Let's see how this works in action. Suppose you want to prepare a version of this paper for a slightly different audience, e.g., Victorianists instead of philosophers. We are going to keep the Victorianist version on a branch, "victorianists".

To make a new branch, say

git branch victorianists

To switch to work on the branch, say

git checkout victorianists

Now any change you make and commit will be committed to the "victorianists" branch, instead of the "master" branch. If you say git push, Git will first complain that your new branch has no matching branch on GitHub.

fatal: The current branch victorianists has no upstream branch.
To push the current branch and set the remote as upstream, use

    git push --set-upstream origin victorianists

After you do that, your remote will be updated with a matching branch, and you can push the branch to the GitHub repository.

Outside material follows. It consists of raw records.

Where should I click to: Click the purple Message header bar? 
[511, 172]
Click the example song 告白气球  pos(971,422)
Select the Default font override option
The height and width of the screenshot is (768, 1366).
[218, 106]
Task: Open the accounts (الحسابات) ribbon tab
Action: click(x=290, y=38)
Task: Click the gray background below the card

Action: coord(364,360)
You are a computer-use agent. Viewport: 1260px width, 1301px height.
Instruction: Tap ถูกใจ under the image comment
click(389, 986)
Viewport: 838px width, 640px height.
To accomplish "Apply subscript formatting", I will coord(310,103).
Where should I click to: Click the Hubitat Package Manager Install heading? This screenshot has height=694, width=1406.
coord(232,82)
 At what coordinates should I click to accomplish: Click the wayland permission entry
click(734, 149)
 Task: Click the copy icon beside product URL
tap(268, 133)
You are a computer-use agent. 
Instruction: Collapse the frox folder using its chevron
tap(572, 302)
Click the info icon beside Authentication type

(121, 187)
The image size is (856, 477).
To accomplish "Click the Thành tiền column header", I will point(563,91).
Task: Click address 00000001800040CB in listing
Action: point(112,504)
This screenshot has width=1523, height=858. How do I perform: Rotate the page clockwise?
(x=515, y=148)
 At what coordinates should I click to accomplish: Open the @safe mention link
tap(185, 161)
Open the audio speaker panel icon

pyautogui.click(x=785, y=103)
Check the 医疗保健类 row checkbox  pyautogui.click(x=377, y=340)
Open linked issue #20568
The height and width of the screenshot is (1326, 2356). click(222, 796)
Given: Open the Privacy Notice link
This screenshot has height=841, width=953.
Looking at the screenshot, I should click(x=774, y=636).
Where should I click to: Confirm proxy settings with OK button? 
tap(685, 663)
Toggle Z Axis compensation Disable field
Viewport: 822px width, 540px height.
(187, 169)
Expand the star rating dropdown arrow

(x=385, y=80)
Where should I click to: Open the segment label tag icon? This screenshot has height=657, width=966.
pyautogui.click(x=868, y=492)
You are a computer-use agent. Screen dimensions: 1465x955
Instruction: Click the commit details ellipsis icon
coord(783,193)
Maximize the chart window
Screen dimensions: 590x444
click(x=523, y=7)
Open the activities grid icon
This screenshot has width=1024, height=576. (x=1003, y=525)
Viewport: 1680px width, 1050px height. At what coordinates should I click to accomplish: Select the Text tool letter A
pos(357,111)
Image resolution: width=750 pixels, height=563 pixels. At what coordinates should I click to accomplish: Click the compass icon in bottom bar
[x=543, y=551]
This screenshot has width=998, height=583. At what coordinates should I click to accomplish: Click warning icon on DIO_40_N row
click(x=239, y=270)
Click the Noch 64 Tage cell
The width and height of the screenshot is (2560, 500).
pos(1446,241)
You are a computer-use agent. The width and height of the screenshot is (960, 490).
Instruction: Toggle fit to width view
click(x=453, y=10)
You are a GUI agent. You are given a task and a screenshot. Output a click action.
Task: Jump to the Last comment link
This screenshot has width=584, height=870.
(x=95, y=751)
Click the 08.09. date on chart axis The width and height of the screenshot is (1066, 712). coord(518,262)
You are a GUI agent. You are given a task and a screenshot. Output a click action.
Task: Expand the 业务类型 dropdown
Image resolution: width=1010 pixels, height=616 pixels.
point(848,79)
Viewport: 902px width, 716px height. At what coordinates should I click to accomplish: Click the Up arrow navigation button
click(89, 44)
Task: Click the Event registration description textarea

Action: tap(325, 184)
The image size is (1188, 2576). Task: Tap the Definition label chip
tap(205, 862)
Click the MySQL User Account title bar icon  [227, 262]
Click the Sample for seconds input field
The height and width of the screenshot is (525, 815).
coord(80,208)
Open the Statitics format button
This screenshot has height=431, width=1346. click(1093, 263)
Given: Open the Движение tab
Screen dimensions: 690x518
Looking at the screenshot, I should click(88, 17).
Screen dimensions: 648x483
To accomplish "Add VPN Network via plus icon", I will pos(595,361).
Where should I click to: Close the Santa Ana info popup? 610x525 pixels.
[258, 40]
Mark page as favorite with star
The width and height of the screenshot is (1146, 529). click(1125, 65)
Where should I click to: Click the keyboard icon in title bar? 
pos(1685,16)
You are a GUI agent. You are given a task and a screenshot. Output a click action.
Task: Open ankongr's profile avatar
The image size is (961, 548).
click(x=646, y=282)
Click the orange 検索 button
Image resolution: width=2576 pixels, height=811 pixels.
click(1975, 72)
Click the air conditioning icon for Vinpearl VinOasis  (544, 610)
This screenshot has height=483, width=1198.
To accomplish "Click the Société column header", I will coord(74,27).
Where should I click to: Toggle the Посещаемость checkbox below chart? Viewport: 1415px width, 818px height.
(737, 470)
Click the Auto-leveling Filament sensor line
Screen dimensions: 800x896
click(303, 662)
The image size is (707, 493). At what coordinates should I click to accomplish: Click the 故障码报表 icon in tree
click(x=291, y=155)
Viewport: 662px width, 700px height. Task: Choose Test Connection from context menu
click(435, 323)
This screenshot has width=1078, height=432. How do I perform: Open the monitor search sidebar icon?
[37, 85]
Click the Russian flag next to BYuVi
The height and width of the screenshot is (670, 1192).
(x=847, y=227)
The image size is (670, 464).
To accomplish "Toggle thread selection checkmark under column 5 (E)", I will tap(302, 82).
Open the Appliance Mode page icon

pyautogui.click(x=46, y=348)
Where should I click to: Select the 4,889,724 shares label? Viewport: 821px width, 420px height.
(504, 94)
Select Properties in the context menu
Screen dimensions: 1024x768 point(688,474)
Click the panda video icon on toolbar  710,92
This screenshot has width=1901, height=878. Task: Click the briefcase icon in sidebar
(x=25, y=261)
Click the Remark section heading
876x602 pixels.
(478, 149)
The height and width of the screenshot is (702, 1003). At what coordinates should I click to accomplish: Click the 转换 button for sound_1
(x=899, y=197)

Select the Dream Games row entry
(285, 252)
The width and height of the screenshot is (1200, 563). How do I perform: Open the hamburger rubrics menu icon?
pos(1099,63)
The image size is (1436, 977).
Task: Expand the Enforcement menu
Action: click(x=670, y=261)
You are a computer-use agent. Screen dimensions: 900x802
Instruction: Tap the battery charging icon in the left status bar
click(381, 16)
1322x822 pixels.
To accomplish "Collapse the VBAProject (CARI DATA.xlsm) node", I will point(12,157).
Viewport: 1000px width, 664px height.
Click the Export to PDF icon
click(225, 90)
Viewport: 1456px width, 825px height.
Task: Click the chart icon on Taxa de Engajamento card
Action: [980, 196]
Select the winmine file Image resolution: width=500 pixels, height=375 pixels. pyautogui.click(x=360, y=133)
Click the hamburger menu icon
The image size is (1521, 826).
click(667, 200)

You can make the changes to the text required on the branch, e.g., change references to LaTeX to TEI-XML. You can look at what that would like here.

To add more material to the text, or to fix typos, you probably want to switch back to the "master" branch.

git checkout master

Now the file will be reset to the version on the "master" branch. Any changes you commit from here on will be recorded in the "master" version, but not in the "victorianists" version. You can merge those changes into the "victorianists" branch using

git checkout victorianists
git merge master

so the Victorianists also get the added content and corrections.

Branches are useful sometimes, it's good to understand how they work because that's how many of Git's features work "behind the scenes", but they can also be confusing. If you do work with branches, you have to be extra careful to make sure you commit your changes to the right branches, and that you merge changes from the "master" branch regularly to avoid having to do it manually when the branches get too far out of sync. It's also very important to git pull often, otherwise you will have to merge changes from the remote not just into "master" but also into your feature branches.